Figure 4.2 summarizes some of the steps that occur during the pathogenesis of infection. In addition, pathogens have developed a variety of mechanisms to evade host defences. For example, some pathogens produce toxins directed at phagocytes: Staphylococcus aureus (α-toxin), Streptococcus pyogenes (streptolysin) and Clostridium perfringens (α-toxin), while others such as Salmonella spp. and Listeria monocytogenes can survive within macrophages. Several pathogens possess a capsule that protects against complement activation (e.g. Strep. pneumoniae). Antigenic variation is an additional mechanism for evading host defences that is recognized in viruses (antigenic shift and drift in influenza), bacteria (flagella of salmonella and gonococcal pili) and protozoa (surface glycoprotein changes in Trypanosoma).
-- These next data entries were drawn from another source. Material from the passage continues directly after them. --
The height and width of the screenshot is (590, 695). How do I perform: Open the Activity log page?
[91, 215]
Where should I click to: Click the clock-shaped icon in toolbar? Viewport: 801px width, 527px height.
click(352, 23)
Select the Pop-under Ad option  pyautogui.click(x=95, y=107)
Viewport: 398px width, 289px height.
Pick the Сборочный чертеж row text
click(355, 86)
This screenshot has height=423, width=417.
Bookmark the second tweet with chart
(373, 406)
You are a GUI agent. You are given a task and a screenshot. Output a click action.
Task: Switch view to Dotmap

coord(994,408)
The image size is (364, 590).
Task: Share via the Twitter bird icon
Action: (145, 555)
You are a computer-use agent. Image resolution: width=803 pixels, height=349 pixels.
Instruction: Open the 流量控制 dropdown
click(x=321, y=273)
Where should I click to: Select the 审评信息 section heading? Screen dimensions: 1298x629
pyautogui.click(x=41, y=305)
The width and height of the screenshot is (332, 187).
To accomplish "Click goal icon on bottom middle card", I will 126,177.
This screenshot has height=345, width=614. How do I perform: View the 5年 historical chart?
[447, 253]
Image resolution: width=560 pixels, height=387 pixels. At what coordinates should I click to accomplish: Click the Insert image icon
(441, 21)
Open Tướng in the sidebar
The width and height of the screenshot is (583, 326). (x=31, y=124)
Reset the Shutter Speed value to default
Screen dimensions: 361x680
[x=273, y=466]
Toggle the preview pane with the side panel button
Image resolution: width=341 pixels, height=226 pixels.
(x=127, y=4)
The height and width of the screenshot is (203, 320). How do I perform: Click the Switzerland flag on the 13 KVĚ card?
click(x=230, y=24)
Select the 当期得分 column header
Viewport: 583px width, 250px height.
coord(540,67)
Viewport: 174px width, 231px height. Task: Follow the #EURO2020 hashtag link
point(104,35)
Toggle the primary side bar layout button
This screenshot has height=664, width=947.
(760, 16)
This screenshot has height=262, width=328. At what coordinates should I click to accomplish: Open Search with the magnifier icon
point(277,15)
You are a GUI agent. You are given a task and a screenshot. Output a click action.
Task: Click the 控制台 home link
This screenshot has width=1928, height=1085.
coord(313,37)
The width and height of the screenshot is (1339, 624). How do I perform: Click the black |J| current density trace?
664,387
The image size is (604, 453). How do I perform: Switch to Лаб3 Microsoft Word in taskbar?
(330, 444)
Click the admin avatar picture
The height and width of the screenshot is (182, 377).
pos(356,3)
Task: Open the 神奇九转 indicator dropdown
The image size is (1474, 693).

Figure 4.2 The pathogenesis of infection.

Epithelial attachment

Many bacteria attach to the epithelial substratum by specific organelles called pili (or fimbriae) that contain a surface lectin(s) – a protein or glycoprotein that recognizes specific sugar residues on the host cell. This family of molecules is known as adhesins (see p. 23). Following attachment, some bacteria, such as species of coagulase-negative staphylococci, produce an extracellular slime layer and recruit additional bacteria, which cluster together to form a biofilm. These biofilms can be difficult to eradicate and are a frequent cause of medical device-associated infections which affect prosthetic joints and heart valves as well as indwelling catheters. Many viruses and protozoa (e.g. Plasmodium spp., Entamoeba histolytica) attach to specific epithelial target-cell receptors. Other parasites such as hookworm have specific attachment organs (buccal plates) that firmly grip the intestinal epithelium.